Status of This Document

This section describes the status of this document at the time of its publication. Other documents may supersede this document. A list of current Allotrope publications and the latest revision of this technical report can be found in the Allotrope technical reports index at http://purl.allotrope.org/TR/.

This document is part of a set of specifications on the Allotrope Data Format [ADF]

This document was published by the Allotrope Foundation as a First Public Working Draft. This document is intended to become an Allotrope Recommendation. If you wish to make comments regarding this document, please send them to more.info@allotrope.org. All comments are welcome.

Publication as a First Public Working Draft does not imply endorsement by the Allotrope Membership. This is a draft document and may be updated, replaced or obsoleted by other documents at any time. It is inappropriate to cite this document as other than work in progress.

Table of Contents

1. Introduction

The ADF Quad Store (ADF-QS) provides an efficient persistence layer for the RDF Data Model based on HDF 5 [HDF5]. It allows to store, query and retrieve RDF Statements in the RDF Data Model. The ADF Data Description API uses the ADF Quad Store as backend, for example for metadata of Data Package elements, Data Cubes, experimental or process description and contextual metadata.

The document is structured as follows: In the following the requirements, architecture and technical realization of the quad store are described before the integration into the ADF API is briefly described.

1.1 Document Conventions

1.1.1 Namespaces

Within this specification, the following namespace prefix bindings are used:

Prefix Namespace
owl:http://www.w3.org/2002/07/owl#
rdf:http://www.w3.org/1999/02/22-rdf-syntax-ns#
rdfs:http://www.w3.org/2000/01/rdf-schema#
xsd:http://www.w3.org/2001/XMLSchema#
dct:http://purl.org/dc/terms/
skos:http://www.w3.org/2004/02/skos/core#
qb:http://purl.org/linked-data/cube#
adf-dp:http://purl.allotrope.org/ontologies/datapackage#
adf-dc:http://purl.allotrope.org/ontologies/datacube#
adf-dc-hdf:http://purl.allotrope.org/ontologies/datacube-to-hdf5-map#

1.1.2 Number Formatting

Within this document, decimal numbers will use a dot "." as the decimal mark.

2. ADF High-Level Structure

The following figure illustrates the high-level structure of the Allotrope Data Format (ADF) API stack:

Fig. 1 The high-level structure of the Allotrope Data Format (ADF) API stack.

This document focuses on the ADF Quad Store implementation.

3. Requirements

The ADF Quad Store MUST provide an efficient persistence layer for the RDF Data Model based on HDF 5 [HDF5].

3.1 Functional Requirements

3.2 Non-Functional Requirements

4. Architecture

The following picture describes the high-level structure of the HDF 5 based ADF Quad Store:

Fig. 2 The high-level structure of the HDF 5 based ADF Quad Store.

4.1 Dictionary

The Dictionary MUST contain the string representation of resources and literals and MUST provide efficient access to them.

4.2 Quad Table

The Quad Table represents the quads.

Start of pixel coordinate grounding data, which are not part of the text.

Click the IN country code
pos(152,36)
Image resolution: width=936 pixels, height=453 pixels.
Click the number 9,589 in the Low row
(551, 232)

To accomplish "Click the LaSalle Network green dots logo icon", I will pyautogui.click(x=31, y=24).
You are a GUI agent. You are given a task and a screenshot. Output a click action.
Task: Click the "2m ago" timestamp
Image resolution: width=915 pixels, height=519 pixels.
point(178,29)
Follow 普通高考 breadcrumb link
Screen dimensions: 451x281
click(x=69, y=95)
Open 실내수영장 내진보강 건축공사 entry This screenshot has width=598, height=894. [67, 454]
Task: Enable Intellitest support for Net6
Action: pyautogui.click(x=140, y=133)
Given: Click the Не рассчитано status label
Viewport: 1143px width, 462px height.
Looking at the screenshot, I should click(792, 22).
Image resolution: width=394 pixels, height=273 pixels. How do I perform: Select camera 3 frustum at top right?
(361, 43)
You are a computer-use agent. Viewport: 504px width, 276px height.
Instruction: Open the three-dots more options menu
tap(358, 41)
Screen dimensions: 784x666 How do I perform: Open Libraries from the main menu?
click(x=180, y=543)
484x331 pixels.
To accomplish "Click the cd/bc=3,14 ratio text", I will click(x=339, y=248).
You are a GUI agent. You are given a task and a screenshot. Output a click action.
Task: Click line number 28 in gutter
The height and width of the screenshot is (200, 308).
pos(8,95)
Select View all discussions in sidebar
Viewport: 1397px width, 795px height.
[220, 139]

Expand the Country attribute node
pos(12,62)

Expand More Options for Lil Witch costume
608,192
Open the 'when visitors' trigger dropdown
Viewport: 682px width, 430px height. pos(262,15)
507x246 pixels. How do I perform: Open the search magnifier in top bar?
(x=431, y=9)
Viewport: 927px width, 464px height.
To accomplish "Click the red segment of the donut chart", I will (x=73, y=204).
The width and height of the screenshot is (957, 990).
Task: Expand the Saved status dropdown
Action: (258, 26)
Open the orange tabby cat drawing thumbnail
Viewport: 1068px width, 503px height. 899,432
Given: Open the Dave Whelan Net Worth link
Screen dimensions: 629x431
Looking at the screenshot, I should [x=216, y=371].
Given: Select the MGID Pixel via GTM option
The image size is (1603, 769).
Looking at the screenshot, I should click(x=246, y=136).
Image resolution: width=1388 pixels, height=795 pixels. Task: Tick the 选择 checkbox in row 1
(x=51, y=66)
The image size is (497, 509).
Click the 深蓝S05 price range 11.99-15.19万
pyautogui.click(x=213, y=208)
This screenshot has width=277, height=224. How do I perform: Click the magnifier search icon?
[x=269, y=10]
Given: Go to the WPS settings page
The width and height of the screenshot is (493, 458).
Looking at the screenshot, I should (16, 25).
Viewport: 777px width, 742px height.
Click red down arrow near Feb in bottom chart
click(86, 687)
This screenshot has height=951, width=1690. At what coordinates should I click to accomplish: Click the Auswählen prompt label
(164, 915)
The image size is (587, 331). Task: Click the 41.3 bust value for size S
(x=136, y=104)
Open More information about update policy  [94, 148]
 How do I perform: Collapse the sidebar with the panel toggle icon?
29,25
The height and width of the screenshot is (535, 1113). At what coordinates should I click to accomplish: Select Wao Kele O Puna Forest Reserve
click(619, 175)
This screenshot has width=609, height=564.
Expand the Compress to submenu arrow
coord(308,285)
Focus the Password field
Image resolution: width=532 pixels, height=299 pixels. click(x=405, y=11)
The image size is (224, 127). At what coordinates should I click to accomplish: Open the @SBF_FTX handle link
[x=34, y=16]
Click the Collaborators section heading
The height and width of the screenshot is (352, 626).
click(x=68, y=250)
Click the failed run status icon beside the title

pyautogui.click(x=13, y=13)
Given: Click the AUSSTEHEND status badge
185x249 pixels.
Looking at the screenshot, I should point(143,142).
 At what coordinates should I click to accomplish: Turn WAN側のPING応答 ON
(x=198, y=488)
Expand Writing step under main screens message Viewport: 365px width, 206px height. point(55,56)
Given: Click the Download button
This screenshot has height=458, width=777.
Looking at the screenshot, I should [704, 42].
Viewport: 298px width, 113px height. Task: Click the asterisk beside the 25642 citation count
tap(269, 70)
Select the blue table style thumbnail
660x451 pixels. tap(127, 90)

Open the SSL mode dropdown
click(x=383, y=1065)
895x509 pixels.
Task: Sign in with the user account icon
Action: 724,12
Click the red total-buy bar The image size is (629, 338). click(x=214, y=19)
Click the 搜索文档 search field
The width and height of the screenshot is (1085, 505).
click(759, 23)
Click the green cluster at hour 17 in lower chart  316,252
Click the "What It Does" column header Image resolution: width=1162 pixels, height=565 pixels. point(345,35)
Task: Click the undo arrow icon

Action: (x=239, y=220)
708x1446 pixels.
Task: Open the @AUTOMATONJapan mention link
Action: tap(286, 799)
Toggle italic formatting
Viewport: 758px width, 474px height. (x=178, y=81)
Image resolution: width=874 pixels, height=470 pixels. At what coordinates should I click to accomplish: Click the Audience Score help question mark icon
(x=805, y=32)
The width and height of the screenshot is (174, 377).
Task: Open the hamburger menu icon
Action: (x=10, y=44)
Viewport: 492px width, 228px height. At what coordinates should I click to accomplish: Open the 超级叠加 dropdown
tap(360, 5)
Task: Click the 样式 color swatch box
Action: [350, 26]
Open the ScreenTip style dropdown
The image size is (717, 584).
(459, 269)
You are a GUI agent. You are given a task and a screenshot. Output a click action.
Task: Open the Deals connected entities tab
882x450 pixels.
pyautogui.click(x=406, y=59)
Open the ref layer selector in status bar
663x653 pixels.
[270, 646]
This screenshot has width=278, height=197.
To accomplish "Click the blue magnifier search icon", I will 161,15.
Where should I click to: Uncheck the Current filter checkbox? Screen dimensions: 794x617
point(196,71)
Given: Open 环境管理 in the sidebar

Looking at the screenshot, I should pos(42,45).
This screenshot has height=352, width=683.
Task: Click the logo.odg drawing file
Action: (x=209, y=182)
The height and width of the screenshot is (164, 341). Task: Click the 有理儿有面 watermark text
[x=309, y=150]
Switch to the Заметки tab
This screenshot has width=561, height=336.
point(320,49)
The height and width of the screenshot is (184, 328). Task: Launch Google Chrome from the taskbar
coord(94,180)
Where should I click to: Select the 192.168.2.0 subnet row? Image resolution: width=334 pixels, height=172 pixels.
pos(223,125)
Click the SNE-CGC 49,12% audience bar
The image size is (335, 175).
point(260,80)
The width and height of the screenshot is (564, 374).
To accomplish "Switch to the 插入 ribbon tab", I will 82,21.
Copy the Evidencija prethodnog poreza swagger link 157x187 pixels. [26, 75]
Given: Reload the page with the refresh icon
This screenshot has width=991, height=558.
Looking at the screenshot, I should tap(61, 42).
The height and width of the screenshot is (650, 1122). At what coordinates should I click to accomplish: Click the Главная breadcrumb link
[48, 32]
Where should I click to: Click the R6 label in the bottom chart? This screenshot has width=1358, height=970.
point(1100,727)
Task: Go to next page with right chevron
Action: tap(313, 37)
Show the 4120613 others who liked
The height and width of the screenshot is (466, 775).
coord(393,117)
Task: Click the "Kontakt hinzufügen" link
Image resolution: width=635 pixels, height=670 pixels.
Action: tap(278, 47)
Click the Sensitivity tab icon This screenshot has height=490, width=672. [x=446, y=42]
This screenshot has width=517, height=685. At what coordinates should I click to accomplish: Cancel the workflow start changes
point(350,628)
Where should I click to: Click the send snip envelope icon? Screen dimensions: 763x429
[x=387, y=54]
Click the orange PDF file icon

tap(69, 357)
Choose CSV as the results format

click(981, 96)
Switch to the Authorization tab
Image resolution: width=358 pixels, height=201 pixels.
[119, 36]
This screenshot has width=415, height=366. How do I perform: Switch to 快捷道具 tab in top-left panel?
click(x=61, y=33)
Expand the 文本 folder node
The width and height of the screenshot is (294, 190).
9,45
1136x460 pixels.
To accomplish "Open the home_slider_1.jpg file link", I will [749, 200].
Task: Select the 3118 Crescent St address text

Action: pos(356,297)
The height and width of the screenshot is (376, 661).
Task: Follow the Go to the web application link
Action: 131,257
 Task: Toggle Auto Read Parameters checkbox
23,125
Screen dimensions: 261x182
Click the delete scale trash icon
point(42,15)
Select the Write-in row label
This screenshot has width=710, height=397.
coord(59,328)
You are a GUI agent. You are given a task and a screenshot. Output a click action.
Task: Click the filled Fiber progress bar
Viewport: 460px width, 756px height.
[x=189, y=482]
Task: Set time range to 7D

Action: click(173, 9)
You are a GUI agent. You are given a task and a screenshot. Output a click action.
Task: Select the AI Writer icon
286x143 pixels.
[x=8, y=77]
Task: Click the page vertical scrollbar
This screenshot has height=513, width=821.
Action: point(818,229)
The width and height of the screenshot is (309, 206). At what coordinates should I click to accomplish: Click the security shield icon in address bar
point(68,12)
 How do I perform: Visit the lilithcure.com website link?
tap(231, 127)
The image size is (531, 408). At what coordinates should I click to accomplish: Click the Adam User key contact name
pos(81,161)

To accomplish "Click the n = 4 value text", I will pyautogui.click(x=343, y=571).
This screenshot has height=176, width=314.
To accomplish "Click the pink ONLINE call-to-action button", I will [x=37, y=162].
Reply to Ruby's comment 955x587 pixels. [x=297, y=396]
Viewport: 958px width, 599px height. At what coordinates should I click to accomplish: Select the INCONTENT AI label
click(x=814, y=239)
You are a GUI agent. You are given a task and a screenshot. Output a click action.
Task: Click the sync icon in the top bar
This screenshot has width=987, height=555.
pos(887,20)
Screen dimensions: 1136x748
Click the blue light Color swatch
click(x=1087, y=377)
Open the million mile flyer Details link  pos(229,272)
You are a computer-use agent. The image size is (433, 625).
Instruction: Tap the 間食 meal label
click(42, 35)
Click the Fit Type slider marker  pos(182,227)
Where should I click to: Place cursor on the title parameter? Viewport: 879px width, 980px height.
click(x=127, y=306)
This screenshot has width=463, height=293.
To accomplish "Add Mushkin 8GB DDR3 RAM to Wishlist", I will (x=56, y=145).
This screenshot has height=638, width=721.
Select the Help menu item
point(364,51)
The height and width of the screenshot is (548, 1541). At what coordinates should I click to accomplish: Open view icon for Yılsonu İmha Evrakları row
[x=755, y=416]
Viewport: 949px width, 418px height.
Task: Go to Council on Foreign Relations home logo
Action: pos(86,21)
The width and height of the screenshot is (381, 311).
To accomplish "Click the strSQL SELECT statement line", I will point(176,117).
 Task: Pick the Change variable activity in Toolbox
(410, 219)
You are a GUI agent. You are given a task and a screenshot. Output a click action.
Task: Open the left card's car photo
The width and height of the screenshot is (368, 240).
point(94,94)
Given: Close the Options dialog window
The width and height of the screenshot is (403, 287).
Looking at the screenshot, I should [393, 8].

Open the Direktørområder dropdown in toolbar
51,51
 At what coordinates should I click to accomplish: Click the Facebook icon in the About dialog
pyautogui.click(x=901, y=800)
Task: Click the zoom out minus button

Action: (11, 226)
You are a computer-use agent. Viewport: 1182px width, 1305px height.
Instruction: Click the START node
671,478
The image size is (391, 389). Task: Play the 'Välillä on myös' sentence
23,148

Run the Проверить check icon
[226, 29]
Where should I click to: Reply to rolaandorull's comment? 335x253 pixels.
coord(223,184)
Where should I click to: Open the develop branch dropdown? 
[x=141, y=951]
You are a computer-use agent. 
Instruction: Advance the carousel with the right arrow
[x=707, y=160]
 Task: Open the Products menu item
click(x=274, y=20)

It MUST consist of five columns - one for the graph, one for the subject, one for the predicate, one for the object of a quad and one to mark the quad as deleted. One row in the table represents one quad.

4.3 Indices

The ADF Quad Store MAY use different kinds of indices in order to improve the performance of basic operations such as inserting and querying of quads (triples into a specific graph), e.g. an GSPO index.

4.4 B+ Tree

In order to provide efficient dictionaries and indexing to the ADF Quad Store, ADF-QS MUST store data in a B+ Tree data structure. In the implementation, one node in the B+ Tree MUST correspond to one row in the HDF Dataset that represents the tree.

5. ArchitectureTechnical Realization

The physical representation of the quad store in HDF 5 consists of the elements described in the previous section. In the next subsections these elements are described in detail.

All HDF 5 elements of the quad store (Groups and Datasets) MUST be located below the data-description Group.

5.1 Quads

The quads MUST be stored as their node IDs in a HDF Dataset [HDF5]. The name of the Dataset MUST be quads and it MUST be located directly in the data-description Group. This Dataset MUST have five columns - four for the node IDs and a fifth for the time of deletion of this quad. The Dataset MUST have the attributes nextID and size of type int containing the index of the next row to be used for a new quad and the current number of not-deleted entries.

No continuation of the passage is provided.